MADISON, Wis. (AP) — Provisions in contentious Wisconsin lame-duck legislation that require Democratic Attorney General Josh Kaul to get Republican lawmakers’ permission to settle certain lawsuits are unconstitutional, a judge has ruled.

The Wisconsin State Journal reported Tuesday that Dane County Circuit Judge Susan Crawford handed down her ruling on May 5. Crawford put the decision on hold while the Legislature’s attorney prepares a stay request. The case is likely headed to the state Supreme Court.

Republican legislators passed measures during a December 2018 lame-duck session that require Kaul to seek approval from the Legislature’s finance committee before settling cases. Republicans control the committee. The laws also weakened Democratic Gov. Tony Evers’ powers. The GOP passed them weeks before Evers and Kaul took office.

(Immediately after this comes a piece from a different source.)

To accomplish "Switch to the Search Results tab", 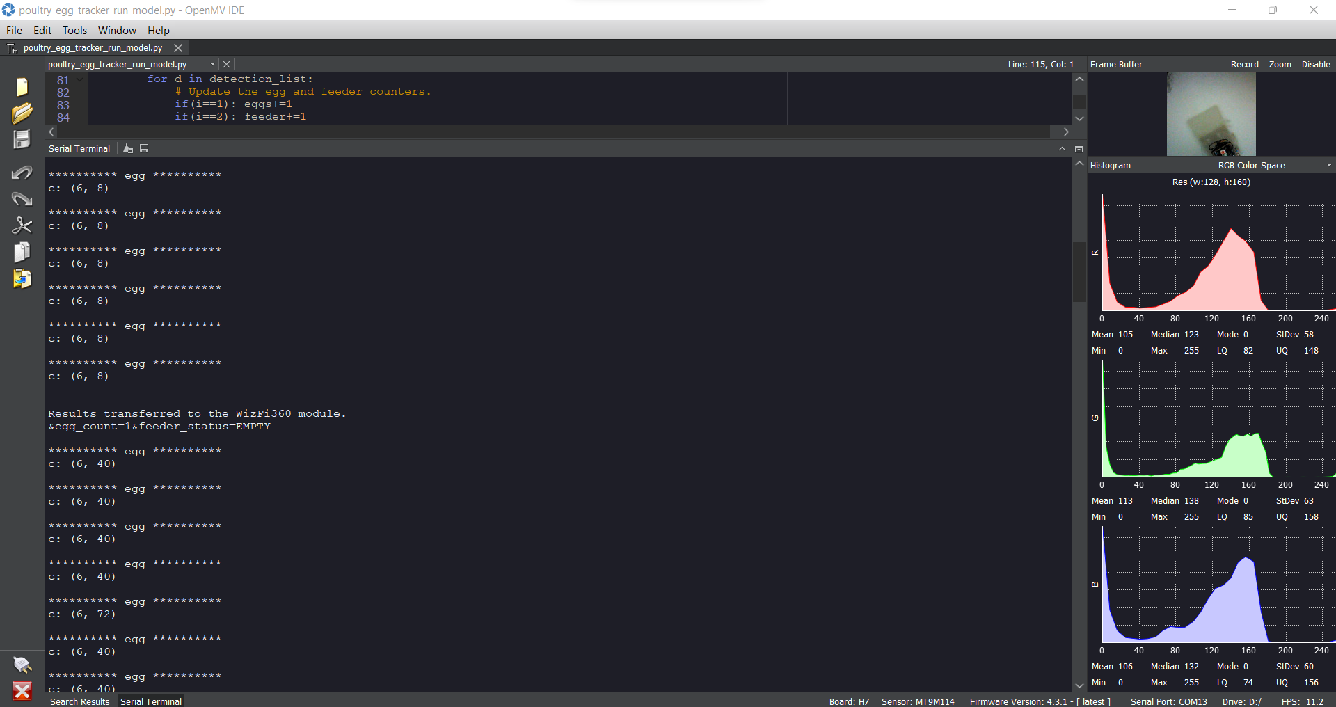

A group of labor unions challenged the statutes affecting Kaul in 2019. The state Supreme Court upheld them in a July 2020 ruling but left the door open to future challenges. Kaul filed one in November 2020, arguing the settlement approval requirements are unconstitutional as applied to civil lawsuits involving environmental and consumer protection cases as well as cases involving the executive branch. The attorney general argued the law in those instances violates the separation of powers between the legislative and executive branches.

Kaul asked the state Supreme Court to take the case directly without waiting for it to wind through lower courts but the justices refused. Kaul took the case to Dane County Circuit Court last summer.

Crawford wrote that the laws give “absolute power” to the Legislature. Lawmakers’ ability to approve or reject a settlement proposal effectively operates as a veto with no override mechanism, she wrote.

Crawford put her decision on hold while Republican legislators prepare a motion requesting a stay. The case likely will end up before the state Supreme Court again.